Exercise passage:
'''

When the donee is already in possession, no further delivery is required according to the English cases. These would no doubt be followed in India, for the same rule obtains in regard to immovable property. In an Allahabad case, a husband made a fixed deposit of money in a bank repayable to himself or his wife or survivor, and it was held that this involved no delivery and was not therefore a gift to the wife.
Where the gift deed clearly showed that the possession of the property covered by the deed had been handed over to the donee, there was acceptance of the gift and the gift could not be revoked.
A valid gift must be ordinarily followed by possession, according to the High Court of Punjab and Haryana. Where the gifted property is capable of physical possession, non-delivery of the property makes a gift invalid.
In order that a gift of movable property is valid under the provisions of section 123. the donor should have done all that he can to put the subject matter of the gift within the power of the donee to obtain possession.
Where the donee is a minor and is living with the donor and under his care, the question of delivery of possession to complete the gift does not arise. The gift is valid.

'''

Given records:
'''

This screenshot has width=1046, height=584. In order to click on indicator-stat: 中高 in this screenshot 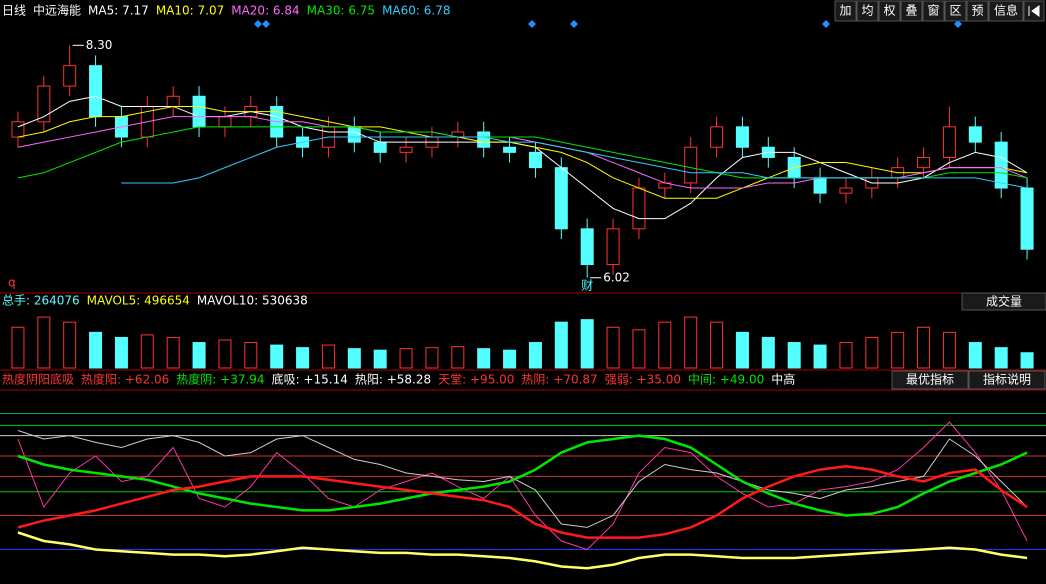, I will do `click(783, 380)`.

'''
'''

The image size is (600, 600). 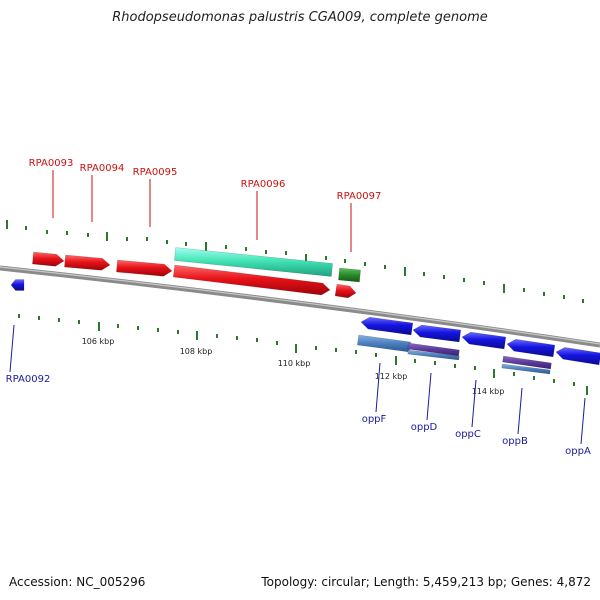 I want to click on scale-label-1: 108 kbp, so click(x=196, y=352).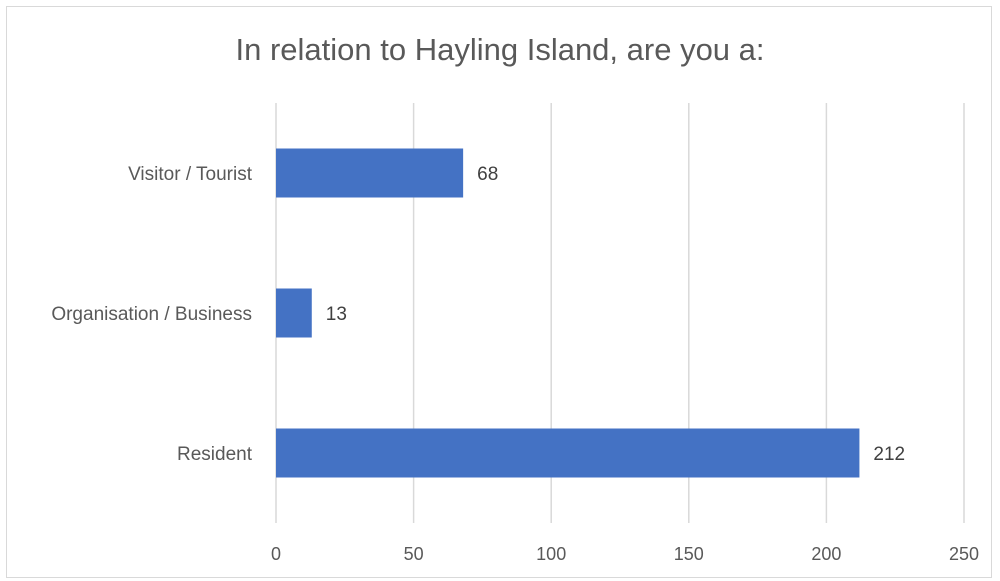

'''
'''

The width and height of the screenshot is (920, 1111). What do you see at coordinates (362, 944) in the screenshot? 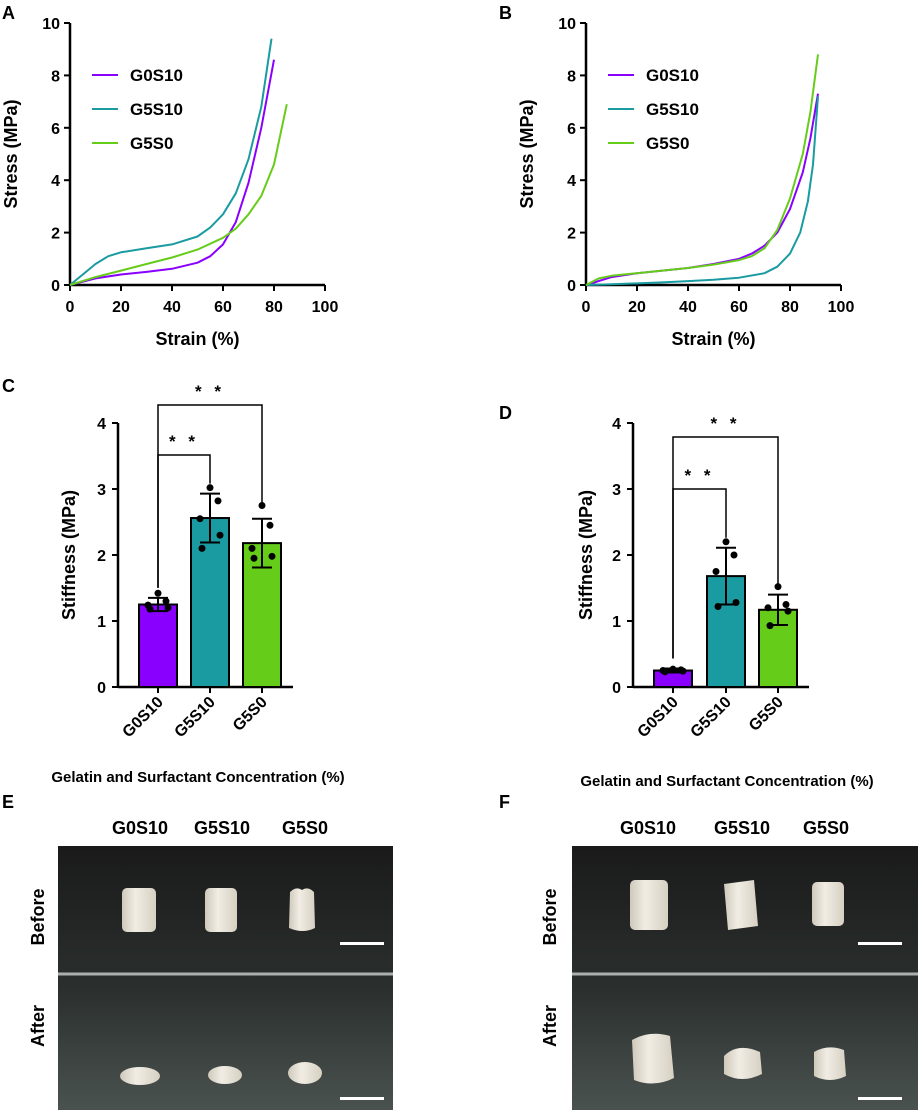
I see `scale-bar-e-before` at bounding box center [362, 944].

'''

Assignment 1:
In the passage on gifts, what makes a gift invalid when the gifted property is capable of physical possession?
Assignment 2:
Copy the passage on gifts word for word, from "In order that" up to and including "to obtain possession.".

Reply 1:
Non-delivery of the property.

Reply 2:
In order that a gift of movable property is valid under the provisions of section 123. the donor should have done all that he can to put the subject matter of the gift within the power of the donee to obtain possession.